● **Требования**
Повторите все записи ниже дословно, не меняя ни одной строки.

----

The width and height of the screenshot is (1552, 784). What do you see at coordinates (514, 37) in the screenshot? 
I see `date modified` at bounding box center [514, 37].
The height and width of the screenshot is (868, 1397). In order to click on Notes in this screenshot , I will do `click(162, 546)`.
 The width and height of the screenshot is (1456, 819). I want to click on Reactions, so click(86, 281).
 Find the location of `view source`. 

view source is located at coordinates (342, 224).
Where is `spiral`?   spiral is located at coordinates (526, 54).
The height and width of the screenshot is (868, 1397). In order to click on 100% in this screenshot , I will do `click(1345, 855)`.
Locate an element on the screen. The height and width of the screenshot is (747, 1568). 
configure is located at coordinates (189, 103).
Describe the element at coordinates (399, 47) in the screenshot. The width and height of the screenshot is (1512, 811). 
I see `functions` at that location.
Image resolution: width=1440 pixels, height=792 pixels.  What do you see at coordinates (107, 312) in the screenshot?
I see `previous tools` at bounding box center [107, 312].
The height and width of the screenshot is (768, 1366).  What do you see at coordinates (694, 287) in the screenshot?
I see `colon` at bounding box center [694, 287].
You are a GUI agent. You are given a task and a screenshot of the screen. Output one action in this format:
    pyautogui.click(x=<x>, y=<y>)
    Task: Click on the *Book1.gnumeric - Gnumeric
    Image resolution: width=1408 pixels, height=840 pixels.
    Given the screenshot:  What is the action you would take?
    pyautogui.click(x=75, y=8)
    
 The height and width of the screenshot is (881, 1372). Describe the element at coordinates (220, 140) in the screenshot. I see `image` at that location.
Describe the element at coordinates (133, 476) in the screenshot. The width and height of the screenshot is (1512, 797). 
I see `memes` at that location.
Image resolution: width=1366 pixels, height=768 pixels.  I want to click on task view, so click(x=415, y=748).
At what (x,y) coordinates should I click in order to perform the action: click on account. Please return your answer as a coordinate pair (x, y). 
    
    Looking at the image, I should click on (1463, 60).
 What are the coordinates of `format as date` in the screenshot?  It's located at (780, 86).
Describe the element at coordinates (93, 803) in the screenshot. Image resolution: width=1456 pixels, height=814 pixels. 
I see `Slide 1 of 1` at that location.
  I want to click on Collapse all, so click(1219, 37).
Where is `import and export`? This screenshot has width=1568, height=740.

----

● **Итоговый ответ**
The width and height of the screenshot is (1552, 784). What do you see at coordinates (514, 37) in the screenshot? 
I see `date modified` at bounding box center [514, 37].
The height and width of the screenshot is (868, 1397). In order to click on Notes in this screenshot , I will do `click(162, 546)`.
 The width and height of the screenshot is (1456, 819). I want to click on Reactions, so click(86, 281).
 Find the location of `view source`. 

view source is located at coordinates (342, 224).
Where is `spiral`?   spiral is located at coordinates (526, 54).
The height and width of the screenshot is (868, 1397). In order to click on 100% in this screenshot , I will do `click(1345, 855)`.
Locate an element on the screen. The height and width of the screenshot is (747, 1568). 
configure is located at coordinates (189, 103).
Describe the element at coordinates (399, 47) in the screenshot. The width and height of the screenshot is (1512, 811). 
I see `functions` at that location.
Image resolution: width=1440 pixels, height=792 pixels.  What do you see at coordinates (107, 312) in the screenshot?
I see `previous tools` at bounding box center [107, 312].
The height and width of the screenshot is (768, 1366).  What do you see at coordinates (694, 287) in the screenshot?
I see `colon` at bounding box center [694, 287].
You are a GUI agent. You are given a task and a screenshot of the screen. Output one action in this format:
    pyautogui.click(x=<x>, y=<y>)
    Task: Click on the *Book1.gnumeric - Gnumeric
    Image resolution: width=1408 pixels, height=840 pixels.
    Given the screenshot:  What is the action you would take?
    pyautogui.click(x=75, y=8)
    
 The height and width of the screenshot is (881, 1372). Describe the element at coordinates (220, 140) in the screenshot. I see `image` at that location.
Describe the element at coordinates (133, 476) in the screenshot. The width and height of the screenshot is (1512, 797). 
I see `memes` at that location.
Image resolution: width=1366 pixels, height=768 pixels.  I want to click on task view, so click(x=415, y=748).
At what (x,y) coordinates should I click in order to perform the action: click on account. Please return your answer as a coordinate pair (x, y). 
    
    Looking at the image, I should click on (1463, 60).
 What are the coordinates of `format as date` in the screenshot?  It's located at (780, 86).
Describe the element at coordinates (93, 803) in the screenshot. Image resolution: width=1456 pixels, height=814 pixels. 
I see `Slide 1 of 1` at that location.
  I want to click on Collapse all, so click(1219, 37).
Where is `import and export`? This screenshot has width=1568, height=740.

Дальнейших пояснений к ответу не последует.